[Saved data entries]
********

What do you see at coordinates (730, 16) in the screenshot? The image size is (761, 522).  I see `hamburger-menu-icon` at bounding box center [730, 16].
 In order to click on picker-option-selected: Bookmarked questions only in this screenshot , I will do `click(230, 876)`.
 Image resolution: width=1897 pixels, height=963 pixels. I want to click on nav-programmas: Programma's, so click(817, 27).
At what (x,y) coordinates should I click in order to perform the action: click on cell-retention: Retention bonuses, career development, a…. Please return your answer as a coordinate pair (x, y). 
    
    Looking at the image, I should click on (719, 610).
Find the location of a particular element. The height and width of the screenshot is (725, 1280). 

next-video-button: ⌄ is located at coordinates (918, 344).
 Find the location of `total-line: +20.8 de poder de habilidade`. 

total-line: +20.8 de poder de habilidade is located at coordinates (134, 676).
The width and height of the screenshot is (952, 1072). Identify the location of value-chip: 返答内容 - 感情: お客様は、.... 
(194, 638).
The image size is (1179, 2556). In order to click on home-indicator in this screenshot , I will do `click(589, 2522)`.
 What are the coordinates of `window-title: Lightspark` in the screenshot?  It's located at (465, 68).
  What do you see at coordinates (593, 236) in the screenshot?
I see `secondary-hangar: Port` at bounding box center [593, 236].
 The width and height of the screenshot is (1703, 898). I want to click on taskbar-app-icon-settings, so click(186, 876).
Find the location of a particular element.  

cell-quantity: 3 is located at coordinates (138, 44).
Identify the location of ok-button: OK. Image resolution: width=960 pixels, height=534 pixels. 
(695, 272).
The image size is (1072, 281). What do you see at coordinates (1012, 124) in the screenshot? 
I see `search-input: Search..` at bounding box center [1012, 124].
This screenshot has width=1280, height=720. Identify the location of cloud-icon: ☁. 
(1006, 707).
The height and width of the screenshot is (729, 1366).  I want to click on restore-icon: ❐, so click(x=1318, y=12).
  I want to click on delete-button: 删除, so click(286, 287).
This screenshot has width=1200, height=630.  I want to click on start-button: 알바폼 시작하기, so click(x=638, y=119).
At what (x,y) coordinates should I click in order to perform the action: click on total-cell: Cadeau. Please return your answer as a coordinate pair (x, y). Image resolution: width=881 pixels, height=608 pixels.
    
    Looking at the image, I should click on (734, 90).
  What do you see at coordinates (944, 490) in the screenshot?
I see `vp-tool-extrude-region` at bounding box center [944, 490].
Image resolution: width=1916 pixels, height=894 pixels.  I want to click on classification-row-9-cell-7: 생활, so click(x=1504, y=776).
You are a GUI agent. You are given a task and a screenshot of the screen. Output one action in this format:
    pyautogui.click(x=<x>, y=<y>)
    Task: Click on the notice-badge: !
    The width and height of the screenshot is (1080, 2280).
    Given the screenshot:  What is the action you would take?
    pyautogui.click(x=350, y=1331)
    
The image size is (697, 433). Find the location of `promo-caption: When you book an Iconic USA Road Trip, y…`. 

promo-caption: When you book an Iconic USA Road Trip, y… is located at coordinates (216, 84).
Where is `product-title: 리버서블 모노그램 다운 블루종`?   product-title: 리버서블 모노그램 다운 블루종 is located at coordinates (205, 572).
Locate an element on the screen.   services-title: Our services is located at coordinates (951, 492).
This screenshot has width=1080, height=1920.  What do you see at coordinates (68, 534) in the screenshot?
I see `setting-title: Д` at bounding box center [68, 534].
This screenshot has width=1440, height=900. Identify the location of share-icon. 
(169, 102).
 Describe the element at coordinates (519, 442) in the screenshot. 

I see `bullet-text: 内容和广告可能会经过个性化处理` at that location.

********

Return each of the lines above that contains the word "perform", matching case exactly.

Completed exercise →
At what (x,y) coordinates should I click in order to perform the action: click on cell-retention: Retention bonuses, career development, a…. Please return your answer as a coordinate pair (x, y). 
At what (x,y) coordinates should I click in order to perform the action: click on total-cell: Cadeau. Please return your answer as a coordinate pair (x, y). Image resolution: width=881 pixels, height=608 pixels.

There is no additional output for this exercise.